[[ Data records open ]]

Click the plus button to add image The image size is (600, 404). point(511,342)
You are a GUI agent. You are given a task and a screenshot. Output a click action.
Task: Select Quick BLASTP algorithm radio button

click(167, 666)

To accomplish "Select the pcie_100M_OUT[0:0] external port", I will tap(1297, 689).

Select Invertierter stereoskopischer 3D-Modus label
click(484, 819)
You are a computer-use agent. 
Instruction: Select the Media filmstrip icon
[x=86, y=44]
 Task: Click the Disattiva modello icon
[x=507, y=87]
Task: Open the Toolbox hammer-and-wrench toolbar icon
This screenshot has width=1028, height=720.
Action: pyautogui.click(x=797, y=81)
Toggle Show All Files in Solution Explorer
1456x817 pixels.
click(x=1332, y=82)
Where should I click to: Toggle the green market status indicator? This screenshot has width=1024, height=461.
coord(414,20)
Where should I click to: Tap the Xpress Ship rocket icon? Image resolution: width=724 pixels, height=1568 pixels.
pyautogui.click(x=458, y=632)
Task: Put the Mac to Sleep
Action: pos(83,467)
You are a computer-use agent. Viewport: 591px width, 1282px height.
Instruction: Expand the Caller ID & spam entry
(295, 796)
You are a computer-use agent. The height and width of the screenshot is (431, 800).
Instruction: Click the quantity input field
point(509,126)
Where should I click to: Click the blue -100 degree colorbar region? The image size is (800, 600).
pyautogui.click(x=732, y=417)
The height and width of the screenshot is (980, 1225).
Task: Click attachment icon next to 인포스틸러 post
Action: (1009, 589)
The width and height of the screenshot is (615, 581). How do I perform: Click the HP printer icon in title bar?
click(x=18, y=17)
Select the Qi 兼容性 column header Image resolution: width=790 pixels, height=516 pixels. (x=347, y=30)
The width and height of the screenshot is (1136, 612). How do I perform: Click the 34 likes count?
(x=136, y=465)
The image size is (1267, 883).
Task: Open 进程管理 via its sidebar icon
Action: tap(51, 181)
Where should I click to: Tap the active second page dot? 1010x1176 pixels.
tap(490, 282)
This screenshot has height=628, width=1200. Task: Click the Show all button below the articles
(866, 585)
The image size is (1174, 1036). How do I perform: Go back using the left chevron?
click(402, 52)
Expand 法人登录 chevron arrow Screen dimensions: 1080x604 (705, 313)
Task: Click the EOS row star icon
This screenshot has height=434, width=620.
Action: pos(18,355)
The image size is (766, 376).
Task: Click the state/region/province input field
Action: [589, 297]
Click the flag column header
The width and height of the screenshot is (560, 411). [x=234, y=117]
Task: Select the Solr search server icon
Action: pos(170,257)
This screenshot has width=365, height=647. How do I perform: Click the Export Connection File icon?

[[ Data records closed ]]

Try it: Copy out the lines of the data where the string "agent" occurs.

Answer for the task:
You are a GUI agent. You are given a task and a screenshot. Output a click action.
You are a computer-use agent. 
You are a computer-use agent. Viewport: 591px width, 1282px height.
You are a computer-use agent. The height and width of the screenshot is (431, 800).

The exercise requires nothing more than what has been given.